*** Opening of DATA FOR REVIEW ***

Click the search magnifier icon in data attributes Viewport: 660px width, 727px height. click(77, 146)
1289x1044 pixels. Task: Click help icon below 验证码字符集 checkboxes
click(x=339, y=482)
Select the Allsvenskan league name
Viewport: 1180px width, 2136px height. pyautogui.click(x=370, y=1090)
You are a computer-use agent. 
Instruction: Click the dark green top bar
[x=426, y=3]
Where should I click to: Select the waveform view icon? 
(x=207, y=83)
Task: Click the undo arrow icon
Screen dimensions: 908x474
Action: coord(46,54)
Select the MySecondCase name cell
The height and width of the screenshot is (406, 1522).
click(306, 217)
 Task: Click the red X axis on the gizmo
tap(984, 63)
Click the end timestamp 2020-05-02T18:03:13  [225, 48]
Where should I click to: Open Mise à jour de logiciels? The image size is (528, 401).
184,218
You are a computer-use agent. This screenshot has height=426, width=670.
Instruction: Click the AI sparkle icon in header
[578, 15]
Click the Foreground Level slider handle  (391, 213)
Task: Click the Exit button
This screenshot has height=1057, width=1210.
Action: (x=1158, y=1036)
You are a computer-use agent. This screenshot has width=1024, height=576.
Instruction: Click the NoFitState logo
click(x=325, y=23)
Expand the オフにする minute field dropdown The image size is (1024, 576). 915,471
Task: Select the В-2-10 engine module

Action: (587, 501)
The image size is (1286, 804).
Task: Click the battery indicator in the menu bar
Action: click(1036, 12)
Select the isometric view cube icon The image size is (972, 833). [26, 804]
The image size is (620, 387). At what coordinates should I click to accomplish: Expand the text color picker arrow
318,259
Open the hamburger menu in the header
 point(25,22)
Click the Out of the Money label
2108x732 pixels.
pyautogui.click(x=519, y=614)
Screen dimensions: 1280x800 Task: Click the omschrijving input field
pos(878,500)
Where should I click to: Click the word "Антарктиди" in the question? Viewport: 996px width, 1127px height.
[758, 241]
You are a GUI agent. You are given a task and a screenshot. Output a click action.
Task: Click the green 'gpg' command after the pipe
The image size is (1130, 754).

*** Close of DATA FOR REVIEW ***

## YOUR OBJECTIVE
Retype the whole listing exactly.

## SOLUTION
Click the search magnifier icon in data attributes Viewport: 660px width, 727px height. click(77, 146)
1289x1044 pixels. Task: Click help icon below 验证码字符集 checkboxes
click(x=339, y=482)
Select the Allsvenskan league name
Viewport: 1180px width, 2136px height. pyautogui.click(x=370, y=1090)
You are a computer-use agent. 
Instruction: Click the dark green top bar
[x=426, y=3]
Where should I click to: Select the waveform view icon? 
(x=207, y=83)
Task: Click the undo arrow icon
Screen dimensions: 908x474
Action: coord(46,54)
Select the MySecondCase name cell
The height and width of the screenshot is (406, 1522).
click(306, 217)
 Task: Click the red X axis on the gizmo
tap(984, 63)
Click the end timestamp 2020-05-02T18:03:13  [225, 48]
Where should I click to: Open Mise à jour de logiciels? The image size is (528, 401).
184,218
You are a computer-use agent. This screenshot has height=426, width=670.
Instruction: Click the AI sparkle icon in header
[578, 15]
Click the Foreground Level slider handle  (391, 213)
Task: Click the Exit button
This screenshot has height=1057, width=1210.
Action: (x=1158, y=1036)
You are a computer-use agent. This screenshot has width=1024, height=576.
Instruction: Click the NoFitState logo
click(x=325, y=23)
Expand the オフにする minute field dropdown The image size is (1024, 576). 915,471
Task: Select the В-2-10 engine module

Action: (587, 501)
The image size is (1286, 804).
Task: Click the battery indicator in the menu bar
Action: click(1036, 12)
Select the isometric view cube icon The image size is (972, 833). [26, 804]
The image size is (620, 387). At what coordinates should I click to accomplish: Expand the text color picker arrow
318,259
Open the hamburger menu in the header
 point(25,22)
Click the Out of the Money label
2108x732 pixels.
pyautogui.click(x=519, y=614)
Screen dimensions: 1280x800 Task: Click the omschrijving input field
pos(878,500)
Where should I click to: Click the word "Антарктиди" in the question? Viewport: 996px width, 1127px height.
[758, 241]
You are a GUI agent. You are given a task and a screenshot. Output a click action.
Task: Click the green 'gpg' command after the pipe
The image size is (1130, 754).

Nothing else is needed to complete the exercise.